Machine Learning For Engineers: Reading List 3

Updated! Please see Machine Learning for Engineers: Book List for a more recent set of recommendations.


This is the third of a set of reading lists written from the point of view of a software engineer who wants to develop their knowledge of machine learning. In Part 1, we looked at some introductory books to the discipline and in Part 2 we looked at programming books. In this post, we'll look at some of the more advanced text books.

Books

Machine Learning: The Art and Science of Algorithms that Make Sense of Data  by Peter Flach. There's more mathematical emphasis in this one and it leaves out neural networks entirely, perhaps an effect of being written just before that field re-emerged in 2012. 

Machine Learning by Tom Mitchell. It’s hard to recommend this outright, as much as I’d like to, because it can be expensive to buy these days. It's twenty years old and dated in parts although it does have good sections on neural networks and reinforcement learning (they were big in the Nineties!). Shop around and consider getting a second hand copy if you like the look of it.

Deep Learning by Ian Goodfellow,‎ Yoshua Bengio,‎ and Aaron Courville. This has become the default text book for deep learning. There isn't much book-wise to recommend at an introductory level on deep learning that isn't specific to a framework, so most roads will lead to this book. If you're comfortable with the mathematics which you can preview in the opening chapter, go ahead and dive in. Even without the math background, I'd still recommend it.

Reinforcement Learning: An Introduction by Richard Sutton and Andrew Barto. Twenty years on, Sutton & Barto is still the definitive text on Reinforcement Learning. If you asked me around that time (also around the time I got my AI degree), what the most promising area in machine learning was, I probably would have said Reinforcement Learning. That hasn't quite worked out; there's a lot of interest in RL, but it's proven difficult to apply, notable exceptions like AlphaGo aside. The book is a nice step beyond Bandit Algorithms for Website Optimization mentioned in Part 1 and good background reading if you're playing around with something like Open AI's Gym or are working on optimisation problems like A/B testing. A second edition is in the works.

Any year now!

Any year now!

The Elements of Statistical Learning (ESL) by Trevor Hastie,  Robert Tibshirani, and Jerome Friedman. The is the standard advanced text book on statistical learning. It's the big brother to An Introduction to Statistical Learning from Part 1. The book is comprehensive and covers a lot of ground. The books unifies ML approaches around recurring challenges like bias and dimensionality. The math I reckon, is graduate level and very hard going (for me at least) unless you have a solid background. Even so, it's extremely well written, a fine book to dip into, lose time on a topic, and have your brain melted. Ideal as a reference book and for research.

Honorary mentions:

  • Machine Learning: A Probabilistic Perspective (MLAPP) by Kevin Murphy. This is highly regarded and comprehensive overview of machine learning. Like Peter Flach's book, the content is a reflection of being published in 2012 and misses out in deep learning, and reinforcement learning to focus on other topics. Very heavy on math and catalogs techniques rather than explain them. I'd argue the Flach, Norvig, or Mitchell books are more approachable for engineers. Definitely best as a reference text for researchers and analytics professionals.

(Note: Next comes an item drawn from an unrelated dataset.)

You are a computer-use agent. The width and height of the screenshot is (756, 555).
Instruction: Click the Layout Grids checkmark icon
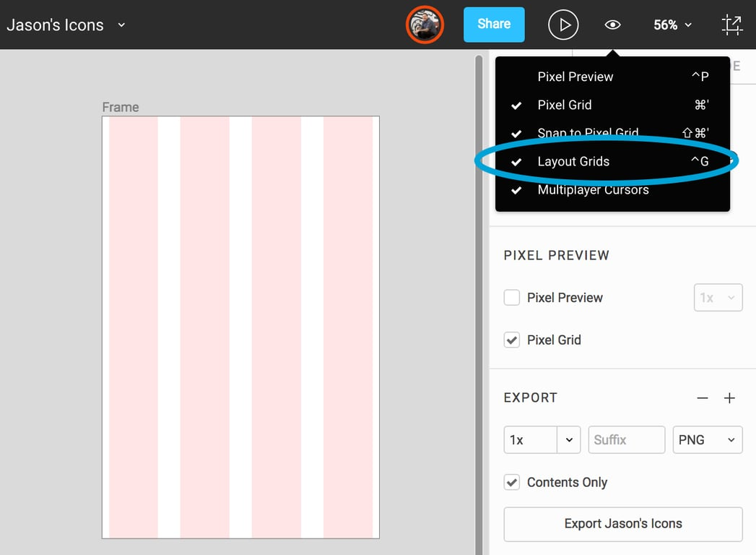(x=516, y=162)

  • Pattern Recognition and Machine Learning (PRML) By Chris Bishop. This is a classic text, one you're "supposed" to read. In some respects Bishop's book is to machine learning as Knuth's is to algorithms, and you'll come across it again and again. Even so, I'm reluctant to recommend it for engineering purposes, as it's effectively a maths textbook and there is some suggestion that Kevin Murphy's book is more current and comprehensive.

Conclusion

From an engineering standpoint it's difficult to say any of the books here are must reads, as they're optimised for professional scientists and researchers rather than software engineers. The exceptions are probably Deep Learning and Reinforcement Learning - these are important areas, where comprehensive introductory level texts either don't exist, or are focused on frameworks.

The value these books bring is when you decide to really dig into a particular area. Also being aware of the sheer amount of stuff data scientists and machine learning researchers are expected to know - this is on top of a forever war with data sets and distributed systems. Understanding of the sheer "stack depth" colleagues have to deal with is hugely motivating to me as a builder and makes it clear we can't have enough good tools and systems to support machine learning work.